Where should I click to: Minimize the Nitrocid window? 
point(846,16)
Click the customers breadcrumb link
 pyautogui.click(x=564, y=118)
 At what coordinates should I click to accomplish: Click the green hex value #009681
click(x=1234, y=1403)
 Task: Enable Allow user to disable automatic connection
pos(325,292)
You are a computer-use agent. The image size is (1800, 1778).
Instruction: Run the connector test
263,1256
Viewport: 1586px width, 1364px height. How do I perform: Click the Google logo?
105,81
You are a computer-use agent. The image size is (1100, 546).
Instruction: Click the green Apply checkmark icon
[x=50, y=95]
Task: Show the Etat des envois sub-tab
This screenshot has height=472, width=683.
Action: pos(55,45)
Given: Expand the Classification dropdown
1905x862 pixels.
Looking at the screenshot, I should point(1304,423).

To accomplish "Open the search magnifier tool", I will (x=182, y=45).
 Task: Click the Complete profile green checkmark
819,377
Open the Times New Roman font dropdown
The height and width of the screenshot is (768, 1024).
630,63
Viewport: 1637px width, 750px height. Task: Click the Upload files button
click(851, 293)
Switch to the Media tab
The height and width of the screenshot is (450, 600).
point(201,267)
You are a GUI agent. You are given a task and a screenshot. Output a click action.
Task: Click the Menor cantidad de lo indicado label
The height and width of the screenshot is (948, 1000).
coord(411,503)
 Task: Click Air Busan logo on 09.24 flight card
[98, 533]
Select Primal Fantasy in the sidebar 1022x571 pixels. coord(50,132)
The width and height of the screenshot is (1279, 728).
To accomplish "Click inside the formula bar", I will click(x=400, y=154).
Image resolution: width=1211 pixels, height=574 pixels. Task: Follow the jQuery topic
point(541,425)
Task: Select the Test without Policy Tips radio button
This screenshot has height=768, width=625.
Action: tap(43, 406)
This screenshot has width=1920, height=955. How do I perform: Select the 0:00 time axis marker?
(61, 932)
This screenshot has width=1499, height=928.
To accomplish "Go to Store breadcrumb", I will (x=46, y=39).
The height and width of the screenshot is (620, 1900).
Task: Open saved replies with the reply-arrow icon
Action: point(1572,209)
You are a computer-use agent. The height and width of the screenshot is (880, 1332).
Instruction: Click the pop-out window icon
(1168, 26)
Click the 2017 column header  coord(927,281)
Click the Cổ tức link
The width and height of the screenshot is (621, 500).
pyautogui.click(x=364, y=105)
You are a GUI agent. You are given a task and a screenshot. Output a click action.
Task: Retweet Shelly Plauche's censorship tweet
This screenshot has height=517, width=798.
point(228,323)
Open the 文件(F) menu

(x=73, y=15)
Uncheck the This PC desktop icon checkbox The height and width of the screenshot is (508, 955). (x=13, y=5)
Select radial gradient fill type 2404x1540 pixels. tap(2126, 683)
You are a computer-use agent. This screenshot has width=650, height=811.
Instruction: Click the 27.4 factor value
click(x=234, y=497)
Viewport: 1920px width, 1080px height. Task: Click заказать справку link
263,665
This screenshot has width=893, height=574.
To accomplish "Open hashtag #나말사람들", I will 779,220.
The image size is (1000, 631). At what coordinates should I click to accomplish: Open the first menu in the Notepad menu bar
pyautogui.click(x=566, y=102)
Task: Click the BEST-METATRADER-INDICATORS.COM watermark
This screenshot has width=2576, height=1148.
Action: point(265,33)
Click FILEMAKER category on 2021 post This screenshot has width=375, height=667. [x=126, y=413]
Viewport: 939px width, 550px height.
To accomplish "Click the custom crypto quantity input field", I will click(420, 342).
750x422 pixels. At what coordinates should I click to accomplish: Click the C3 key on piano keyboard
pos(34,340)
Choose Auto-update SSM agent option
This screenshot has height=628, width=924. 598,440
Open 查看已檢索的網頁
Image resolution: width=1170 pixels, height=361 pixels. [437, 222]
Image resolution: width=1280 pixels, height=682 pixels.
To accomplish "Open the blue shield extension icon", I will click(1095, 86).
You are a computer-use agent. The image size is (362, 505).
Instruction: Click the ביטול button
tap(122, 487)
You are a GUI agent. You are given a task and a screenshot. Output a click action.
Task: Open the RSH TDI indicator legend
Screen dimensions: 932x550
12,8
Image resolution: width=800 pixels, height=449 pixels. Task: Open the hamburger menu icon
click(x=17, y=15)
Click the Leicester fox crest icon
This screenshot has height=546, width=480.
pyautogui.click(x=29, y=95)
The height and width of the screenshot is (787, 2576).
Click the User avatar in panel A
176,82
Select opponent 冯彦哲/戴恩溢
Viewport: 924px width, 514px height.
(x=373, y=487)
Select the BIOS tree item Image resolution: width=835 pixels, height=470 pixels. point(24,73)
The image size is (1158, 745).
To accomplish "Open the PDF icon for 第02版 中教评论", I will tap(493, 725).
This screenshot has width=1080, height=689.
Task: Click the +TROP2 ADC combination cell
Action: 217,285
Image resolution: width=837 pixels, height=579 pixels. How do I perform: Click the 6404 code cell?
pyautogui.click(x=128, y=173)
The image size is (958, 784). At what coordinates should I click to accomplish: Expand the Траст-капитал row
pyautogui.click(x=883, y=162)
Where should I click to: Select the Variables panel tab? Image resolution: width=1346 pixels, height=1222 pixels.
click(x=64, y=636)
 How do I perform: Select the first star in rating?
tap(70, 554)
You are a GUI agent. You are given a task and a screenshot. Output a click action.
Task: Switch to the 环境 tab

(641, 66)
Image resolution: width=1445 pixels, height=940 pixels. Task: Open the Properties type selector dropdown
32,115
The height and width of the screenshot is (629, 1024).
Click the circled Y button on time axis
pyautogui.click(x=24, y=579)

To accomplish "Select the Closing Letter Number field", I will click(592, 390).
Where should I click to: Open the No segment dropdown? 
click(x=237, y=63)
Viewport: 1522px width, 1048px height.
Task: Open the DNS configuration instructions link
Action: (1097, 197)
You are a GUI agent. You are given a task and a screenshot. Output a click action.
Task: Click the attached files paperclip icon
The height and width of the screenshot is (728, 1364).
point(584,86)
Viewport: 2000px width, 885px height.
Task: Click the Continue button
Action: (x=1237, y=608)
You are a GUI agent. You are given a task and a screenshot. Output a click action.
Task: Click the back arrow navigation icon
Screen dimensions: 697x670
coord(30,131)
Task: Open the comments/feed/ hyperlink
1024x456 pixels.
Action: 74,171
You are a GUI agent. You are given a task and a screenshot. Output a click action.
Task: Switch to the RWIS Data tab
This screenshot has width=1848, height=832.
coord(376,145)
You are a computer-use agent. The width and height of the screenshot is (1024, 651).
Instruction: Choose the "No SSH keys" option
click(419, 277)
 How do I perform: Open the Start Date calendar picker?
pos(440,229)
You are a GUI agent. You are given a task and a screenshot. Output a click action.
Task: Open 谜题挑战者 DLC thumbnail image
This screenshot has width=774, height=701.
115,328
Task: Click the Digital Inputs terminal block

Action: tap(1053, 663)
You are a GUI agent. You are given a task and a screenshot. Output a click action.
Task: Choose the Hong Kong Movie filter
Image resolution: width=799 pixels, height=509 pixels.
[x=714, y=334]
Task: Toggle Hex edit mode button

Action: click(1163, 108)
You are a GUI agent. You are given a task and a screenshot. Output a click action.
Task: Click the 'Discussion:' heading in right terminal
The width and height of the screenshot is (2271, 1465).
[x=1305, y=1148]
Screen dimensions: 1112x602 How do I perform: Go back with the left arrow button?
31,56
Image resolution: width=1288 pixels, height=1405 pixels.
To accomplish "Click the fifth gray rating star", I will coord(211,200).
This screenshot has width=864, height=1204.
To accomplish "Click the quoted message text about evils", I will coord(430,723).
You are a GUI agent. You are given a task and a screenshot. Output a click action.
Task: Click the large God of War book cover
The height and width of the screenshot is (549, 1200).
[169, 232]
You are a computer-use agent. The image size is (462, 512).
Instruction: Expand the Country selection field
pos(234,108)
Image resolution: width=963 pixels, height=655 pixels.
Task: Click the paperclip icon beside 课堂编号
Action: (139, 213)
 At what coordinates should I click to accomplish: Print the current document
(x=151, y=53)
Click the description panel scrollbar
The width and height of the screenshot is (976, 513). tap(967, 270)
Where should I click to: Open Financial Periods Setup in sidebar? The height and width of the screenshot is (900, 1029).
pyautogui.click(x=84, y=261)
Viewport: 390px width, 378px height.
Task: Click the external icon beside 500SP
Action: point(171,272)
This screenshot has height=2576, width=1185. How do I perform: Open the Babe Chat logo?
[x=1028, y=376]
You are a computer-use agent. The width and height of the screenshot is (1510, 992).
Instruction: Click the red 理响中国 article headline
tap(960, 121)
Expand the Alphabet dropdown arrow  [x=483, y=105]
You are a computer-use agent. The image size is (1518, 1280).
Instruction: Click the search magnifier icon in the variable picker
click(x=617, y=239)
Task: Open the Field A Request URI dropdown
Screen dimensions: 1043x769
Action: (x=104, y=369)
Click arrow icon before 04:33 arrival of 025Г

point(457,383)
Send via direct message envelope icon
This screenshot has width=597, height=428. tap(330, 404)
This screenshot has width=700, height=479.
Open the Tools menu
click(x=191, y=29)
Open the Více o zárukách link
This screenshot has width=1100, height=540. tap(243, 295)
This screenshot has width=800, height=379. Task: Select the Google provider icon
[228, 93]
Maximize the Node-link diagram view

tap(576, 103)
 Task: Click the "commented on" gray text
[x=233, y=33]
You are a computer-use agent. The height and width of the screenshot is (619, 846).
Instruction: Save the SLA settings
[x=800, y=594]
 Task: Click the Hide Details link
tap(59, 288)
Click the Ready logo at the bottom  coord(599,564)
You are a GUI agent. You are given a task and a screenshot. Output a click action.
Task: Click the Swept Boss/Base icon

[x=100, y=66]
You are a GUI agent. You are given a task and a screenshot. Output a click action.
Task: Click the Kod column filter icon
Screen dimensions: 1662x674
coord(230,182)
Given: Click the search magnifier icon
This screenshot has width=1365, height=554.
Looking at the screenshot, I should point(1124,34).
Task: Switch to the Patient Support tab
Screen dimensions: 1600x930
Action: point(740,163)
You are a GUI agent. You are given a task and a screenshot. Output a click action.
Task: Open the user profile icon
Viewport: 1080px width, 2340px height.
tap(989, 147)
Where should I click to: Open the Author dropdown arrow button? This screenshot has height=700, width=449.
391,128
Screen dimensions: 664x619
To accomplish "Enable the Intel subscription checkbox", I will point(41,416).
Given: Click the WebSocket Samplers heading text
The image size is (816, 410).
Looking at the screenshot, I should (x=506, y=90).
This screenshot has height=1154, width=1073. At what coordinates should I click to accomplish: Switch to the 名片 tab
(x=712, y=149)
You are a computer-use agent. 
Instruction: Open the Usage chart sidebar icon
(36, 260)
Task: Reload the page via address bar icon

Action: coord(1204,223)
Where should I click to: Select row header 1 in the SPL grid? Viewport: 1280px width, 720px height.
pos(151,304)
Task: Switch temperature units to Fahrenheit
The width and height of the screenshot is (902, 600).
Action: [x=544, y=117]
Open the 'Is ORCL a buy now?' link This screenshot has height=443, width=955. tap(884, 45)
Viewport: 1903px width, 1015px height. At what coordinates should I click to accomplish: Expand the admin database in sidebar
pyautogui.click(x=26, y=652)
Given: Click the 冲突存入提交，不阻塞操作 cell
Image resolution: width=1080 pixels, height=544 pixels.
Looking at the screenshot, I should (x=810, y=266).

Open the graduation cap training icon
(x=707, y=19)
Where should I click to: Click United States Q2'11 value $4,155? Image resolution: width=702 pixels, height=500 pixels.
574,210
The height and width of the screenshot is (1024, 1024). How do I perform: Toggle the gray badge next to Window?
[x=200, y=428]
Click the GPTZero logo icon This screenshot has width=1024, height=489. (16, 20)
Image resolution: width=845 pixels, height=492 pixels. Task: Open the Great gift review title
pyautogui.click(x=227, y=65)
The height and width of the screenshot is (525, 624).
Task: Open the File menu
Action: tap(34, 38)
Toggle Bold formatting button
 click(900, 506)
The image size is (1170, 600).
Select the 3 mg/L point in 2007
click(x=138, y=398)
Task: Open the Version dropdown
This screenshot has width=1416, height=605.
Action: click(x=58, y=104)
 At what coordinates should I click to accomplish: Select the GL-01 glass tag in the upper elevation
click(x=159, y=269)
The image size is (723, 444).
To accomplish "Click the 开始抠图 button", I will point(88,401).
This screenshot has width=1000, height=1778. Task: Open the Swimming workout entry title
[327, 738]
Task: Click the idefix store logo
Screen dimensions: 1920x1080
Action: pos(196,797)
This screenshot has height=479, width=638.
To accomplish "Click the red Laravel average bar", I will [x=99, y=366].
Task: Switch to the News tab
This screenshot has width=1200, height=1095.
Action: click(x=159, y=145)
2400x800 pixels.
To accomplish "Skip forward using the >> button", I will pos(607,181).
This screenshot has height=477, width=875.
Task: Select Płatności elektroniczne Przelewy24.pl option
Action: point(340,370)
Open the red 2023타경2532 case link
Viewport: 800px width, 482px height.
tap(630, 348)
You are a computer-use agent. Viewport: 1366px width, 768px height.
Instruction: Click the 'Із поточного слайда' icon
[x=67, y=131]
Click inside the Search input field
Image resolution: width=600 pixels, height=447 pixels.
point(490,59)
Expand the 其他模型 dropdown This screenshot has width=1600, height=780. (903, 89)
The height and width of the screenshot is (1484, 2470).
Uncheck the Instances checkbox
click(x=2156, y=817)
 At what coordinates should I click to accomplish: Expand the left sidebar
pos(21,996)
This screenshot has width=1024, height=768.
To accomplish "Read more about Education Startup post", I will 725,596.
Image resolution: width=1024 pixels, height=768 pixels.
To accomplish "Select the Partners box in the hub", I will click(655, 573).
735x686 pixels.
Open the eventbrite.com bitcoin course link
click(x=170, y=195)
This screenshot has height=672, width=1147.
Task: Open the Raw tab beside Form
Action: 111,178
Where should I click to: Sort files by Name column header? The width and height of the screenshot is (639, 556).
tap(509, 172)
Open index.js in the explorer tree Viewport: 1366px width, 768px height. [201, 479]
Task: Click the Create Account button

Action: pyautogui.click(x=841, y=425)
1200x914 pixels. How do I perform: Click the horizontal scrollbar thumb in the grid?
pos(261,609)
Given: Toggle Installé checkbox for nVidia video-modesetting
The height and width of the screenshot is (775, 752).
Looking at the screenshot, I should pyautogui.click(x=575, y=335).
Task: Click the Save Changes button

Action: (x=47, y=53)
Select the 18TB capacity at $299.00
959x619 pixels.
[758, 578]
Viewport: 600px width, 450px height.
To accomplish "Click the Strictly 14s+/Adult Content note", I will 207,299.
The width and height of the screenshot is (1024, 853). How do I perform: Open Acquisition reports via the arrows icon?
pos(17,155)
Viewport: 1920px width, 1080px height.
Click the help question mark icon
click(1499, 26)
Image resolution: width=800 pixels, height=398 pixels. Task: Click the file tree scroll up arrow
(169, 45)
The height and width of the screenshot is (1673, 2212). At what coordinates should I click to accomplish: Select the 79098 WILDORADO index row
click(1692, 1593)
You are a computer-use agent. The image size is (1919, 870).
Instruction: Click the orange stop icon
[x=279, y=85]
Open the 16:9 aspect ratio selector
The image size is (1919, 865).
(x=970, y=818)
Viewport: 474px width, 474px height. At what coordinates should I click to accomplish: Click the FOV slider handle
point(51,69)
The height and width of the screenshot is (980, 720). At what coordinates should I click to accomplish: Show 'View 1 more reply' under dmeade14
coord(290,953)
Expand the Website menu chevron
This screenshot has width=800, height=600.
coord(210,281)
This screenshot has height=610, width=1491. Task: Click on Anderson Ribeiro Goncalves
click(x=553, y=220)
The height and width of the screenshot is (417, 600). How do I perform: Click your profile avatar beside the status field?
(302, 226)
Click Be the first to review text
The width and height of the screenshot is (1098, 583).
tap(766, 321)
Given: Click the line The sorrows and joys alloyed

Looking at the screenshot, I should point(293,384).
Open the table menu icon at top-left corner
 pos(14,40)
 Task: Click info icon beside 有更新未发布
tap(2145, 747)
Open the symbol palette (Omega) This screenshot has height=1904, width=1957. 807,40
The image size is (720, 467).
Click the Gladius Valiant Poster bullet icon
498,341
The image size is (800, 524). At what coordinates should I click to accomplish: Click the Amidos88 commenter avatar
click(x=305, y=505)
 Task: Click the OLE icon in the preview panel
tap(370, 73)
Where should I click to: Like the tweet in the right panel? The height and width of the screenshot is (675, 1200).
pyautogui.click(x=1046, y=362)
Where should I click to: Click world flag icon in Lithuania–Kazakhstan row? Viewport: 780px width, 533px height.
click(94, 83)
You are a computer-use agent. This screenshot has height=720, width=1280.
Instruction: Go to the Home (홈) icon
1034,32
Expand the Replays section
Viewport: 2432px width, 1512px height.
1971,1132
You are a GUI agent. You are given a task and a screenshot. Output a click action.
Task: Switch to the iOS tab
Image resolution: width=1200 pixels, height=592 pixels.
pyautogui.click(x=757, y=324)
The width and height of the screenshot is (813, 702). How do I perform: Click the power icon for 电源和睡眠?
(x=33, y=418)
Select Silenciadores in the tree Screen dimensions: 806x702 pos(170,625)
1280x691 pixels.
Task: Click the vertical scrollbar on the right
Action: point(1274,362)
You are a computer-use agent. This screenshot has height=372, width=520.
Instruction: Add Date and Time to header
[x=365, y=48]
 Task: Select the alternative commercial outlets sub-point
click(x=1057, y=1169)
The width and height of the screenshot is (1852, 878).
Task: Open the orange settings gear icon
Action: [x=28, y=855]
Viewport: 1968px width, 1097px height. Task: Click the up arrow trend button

- [What you have to do]
Copy the data from its first line through the line containing "Action: pos(55,45)", inclusive, and swap "computer-use agent" for "GUI agent" without altering anything else.

- [Result of this exercise]
Where should I click to: Minimize the Nitrocid window? 
point(846,16)
Click the customers breadcrumb link
 pyautogui.click(x=564, y=118)
 At what coordinates should I click to accomplish: Click the green hex value #009681
click(x=1234, y=1403)
 Task: Enable Allow user to disable automatic connection
pos(325,292)
You are a GUI agent. The image size is (1800, 1778).
Instruction: Run the connector test
263,1256
Viewport: 1586px width, 1364px height. How do I perform: Click the Google logo?
105,81
You are a GUI agent. The image size is (1100, 546).
Instruction: Click the green Apply checkmark icon
[x=50, y=95]
Task: Show the Etat des envois sub-tab
This screenshot has height=472, width=683.
Action: pos(55,45)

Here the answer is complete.